## WHAT THE TASK ASKS
In the thread below, copy everything from "Even where you" down to "about 70 feet.", replacing "dryer" with "hair dryer".

# My flock got caught in a downpour



## frogmama (May 17, 2014)

I got stuck in traffic and couldn't get home in time to get my hens out of a sudden downpour. They were in a pen in my garden "working" for me and didn't have anything to protect them from the rain. When I finally got back (it was still raining) I got them all in the coop. About half didn't seem to mind the rain, though they were drenched. The other half ran to the coop as soon as I got them out of the pen.

Is there anything I can do now that they are soaked to the bone? The coop has nice dry shavings in it. ...or should I get my hairdryer, lol? I feel bad for them... Thanks


Rookie chicken keeper of 5 EEs and 5 ISA Browns, in Central MN


----------



## robin416 (Sep 8, 2013)

Even where you live the temps are still high enough that they should be fine. 

Believe it or not, its hard to blow dry a chicken completely. They actually make a stand to hold the dryer it takes so long to accomplish.


----------



## frogmama (May 17, 2014)

Well, thats good to know . Its still 61 right now. It is actually unusually warm this week here in MN. I thought of letting them out in the evening sun now that the rain stopped, but it would be difficult to coop them up again in 45 min. for the night.

I am brainstorming how to make a chicken-tunnel to the garden from the coop. Would be about 70 feet. 


Rookie chicken keeper of 5 EEs and 5 ISA Browns, in Central MN


----------



## robin416 (Sep 8, 2013)

A hoop tunnel would probably be the easiest thing. What I would be thinking about now is predators. Fall is one of those times of years that they become very active and we're liable to suffer losses because of them. I had something outside of my pen a couple of nights ago, made a heck of mess out there. But I have hot wire going around the base of the pen so getting in is a challenge

BTW, since your flock is hard feathered chances are they did not get wet to the skin.


----------



## frogmama (May 17, 2014)

Thanks for the input. I have seen a hawk flying in the area, not sure they can take a full sized chicken or not. We just started free-ranging them when we removed the run from their coop to make the garden pen. But they had plenty of pine trees to hide under while they were free-ranging, not like in the garden :/. I want to rig up some moveable hiding places or a field coop for them if they feel threatened. At night they will be secured back in the big coop. 

I'll have to look into hoop tunnels too. Our long-term plan is to pasture them, so we need something flexible in terms of size/terrain. If they "escape" from the pasture, its not a big deal, I just would like to confine their free-ranging a bit. 

Just checked on them. They felt dry, just maybe not as warm as usual. I turned on their low-heat light for some warmth just in case. 


Rookie chicken keeper of 5 EEs and 5 ISA Browns, in Central MN


----------

## Interface element records
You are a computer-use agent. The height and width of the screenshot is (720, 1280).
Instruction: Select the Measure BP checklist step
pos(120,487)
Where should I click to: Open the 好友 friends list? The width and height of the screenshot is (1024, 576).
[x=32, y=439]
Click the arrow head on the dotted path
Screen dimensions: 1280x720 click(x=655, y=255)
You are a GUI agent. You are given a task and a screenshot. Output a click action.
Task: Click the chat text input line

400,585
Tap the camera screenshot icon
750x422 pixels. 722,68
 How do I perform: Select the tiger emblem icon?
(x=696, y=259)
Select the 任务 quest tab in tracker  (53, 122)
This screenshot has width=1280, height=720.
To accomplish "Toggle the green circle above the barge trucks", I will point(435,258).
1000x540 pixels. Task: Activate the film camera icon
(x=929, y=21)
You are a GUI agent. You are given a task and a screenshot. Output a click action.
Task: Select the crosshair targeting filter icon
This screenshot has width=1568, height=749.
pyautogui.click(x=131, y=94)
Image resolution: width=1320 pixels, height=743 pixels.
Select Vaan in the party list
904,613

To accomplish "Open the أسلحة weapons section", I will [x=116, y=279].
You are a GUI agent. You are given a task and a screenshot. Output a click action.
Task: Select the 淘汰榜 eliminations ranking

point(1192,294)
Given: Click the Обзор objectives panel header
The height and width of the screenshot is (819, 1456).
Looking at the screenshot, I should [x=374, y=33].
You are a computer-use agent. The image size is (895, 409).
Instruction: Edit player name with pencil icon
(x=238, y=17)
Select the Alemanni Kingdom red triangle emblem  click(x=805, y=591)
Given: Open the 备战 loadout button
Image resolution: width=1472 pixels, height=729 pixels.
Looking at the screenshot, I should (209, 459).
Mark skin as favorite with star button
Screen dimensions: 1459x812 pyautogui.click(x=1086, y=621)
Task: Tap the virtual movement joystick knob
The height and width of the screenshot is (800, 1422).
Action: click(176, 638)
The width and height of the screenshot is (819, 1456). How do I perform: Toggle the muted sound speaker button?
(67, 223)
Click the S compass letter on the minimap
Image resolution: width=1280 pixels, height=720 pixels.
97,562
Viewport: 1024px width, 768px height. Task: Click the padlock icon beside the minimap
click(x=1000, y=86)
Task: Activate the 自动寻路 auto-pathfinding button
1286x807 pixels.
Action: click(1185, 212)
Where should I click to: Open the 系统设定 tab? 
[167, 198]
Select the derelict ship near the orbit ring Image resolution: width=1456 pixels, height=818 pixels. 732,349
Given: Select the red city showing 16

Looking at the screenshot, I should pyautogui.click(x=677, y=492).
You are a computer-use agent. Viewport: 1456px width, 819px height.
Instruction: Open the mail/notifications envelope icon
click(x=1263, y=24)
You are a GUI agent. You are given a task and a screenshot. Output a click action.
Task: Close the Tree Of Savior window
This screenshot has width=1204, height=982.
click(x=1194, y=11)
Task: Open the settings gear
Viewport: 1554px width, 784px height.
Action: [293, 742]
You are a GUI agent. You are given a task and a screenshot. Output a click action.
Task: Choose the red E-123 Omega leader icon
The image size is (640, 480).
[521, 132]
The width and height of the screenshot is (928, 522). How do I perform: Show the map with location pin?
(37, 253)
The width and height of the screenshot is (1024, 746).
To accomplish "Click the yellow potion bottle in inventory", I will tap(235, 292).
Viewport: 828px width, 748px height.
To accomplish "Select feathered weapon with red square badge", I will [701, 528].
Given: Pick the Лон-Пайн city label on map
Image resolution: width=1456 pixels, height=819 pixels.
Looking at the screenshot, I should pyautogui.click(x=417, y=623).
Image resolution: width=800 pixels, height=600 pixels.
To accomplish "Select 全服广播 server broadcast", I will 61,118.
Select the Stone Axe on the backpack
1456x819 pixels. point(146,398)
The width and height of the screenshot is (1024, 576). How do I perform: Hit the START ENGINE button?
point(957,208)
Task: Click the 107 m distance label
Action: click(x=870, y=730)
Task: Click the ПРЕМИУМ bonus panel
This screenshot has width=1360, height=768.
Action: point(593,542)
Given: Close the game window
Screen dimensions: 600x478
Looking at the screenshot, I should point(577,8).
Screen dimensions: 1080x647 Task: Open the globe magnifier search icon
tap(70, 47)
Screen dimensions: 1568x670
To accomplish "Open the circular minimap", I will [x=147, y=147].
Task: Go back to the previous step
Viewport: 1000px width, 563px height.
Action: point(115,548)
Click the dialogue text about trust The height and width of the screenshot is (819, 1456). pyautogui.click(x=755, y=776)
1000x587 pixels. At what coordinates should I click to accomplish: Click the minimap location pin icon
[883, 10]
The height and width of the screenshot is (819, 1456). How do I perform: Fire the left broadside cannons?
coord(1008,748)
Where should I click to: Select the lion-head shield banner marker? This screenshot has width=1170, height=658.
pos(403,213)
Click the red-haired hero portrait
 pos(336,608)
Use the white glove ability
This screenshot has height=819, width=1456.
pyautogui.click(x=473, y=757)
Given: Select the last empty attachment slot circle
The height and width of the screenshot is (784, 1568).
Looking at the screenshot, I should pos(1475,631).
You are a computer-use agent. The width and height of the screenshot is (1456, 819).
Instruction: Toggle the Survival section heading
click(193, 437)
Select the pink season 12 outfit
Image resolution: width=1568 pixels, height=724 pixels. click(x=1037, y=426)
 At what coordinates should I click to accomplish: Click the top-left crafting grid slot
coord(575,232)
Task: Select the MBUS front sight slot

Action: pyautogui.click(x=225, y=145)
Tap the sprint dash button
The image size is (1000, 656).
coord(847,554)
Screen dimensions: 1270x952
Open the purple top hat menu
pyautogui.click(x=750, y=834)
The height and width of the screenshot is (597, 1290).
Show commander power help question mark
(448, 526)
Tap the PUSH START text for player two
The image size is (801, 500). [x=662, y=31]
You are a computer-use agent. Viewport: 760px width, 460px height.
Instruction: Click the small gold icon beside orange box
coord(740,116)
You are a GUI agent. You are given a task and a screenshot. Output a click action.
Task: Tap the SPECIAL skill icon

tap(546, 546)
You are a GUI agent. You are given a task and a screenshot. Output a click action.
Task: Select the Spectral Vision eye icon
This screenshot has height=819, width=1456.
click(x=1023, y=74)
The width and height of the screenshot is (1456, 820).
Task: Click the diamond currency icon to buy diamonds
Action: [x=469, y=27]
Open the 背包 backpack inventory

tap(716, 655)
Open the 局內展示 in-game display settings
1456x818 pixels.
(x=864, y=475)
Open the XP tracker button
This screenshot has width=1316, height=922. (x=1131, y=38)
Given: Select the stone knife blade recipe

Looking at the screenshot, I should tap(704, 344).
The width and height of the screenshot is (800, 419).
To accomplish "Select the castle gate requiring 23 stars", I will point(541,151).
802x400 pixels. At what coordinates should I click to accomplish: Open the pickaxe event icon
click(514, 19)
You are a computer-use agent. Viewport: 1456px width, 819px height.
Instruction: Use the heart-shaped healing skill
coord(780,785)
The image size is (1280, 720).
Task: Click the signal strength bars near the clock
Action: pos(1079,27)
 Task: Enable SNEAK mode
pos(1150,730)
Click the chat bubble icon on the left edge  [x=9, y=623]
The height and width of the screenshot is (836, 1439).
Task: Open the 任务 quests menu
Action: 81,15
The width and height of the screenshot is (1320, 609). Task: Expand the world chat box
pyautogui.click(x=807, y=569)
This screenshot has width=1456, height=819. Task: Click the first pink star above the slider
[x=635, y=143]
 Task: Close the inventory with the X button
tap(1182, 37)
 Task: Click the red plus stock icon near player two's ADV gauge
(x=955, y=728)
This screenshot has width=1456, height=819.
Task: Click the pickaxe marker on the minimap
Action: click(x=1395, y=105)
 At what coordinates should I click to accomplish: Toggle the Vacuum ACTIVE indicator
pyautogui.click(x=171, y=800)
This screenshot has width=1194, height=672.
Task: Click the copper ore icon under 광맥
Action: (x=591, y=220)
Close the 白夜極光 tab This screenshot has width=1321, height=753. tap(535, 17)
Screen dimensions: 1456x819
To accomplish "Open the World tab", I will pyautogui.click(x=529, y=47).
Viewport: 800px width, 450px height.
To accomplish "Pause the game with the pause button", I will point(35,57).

## RESPONSE TO THIS TASK
Even where you live the temps are still high enough that they should be fine. 

Believe it or not, its hard to blow dry a chicken completely. They actually make a stand to hold the hair dryer it takes so long to accomplish.


----------



## frogmama (May 17, 2014)

Well, thats good to know . Its still 61 right now. It is actually unusually warm this week here in MN. I thought of letting them out in the evening sun now that the rain stopped, but it would be difficult to coop them up again in 45 min. for the night.

I am brainstorming how to make a chicken-tunnel to the garden from the coop. Would be about 70 feet.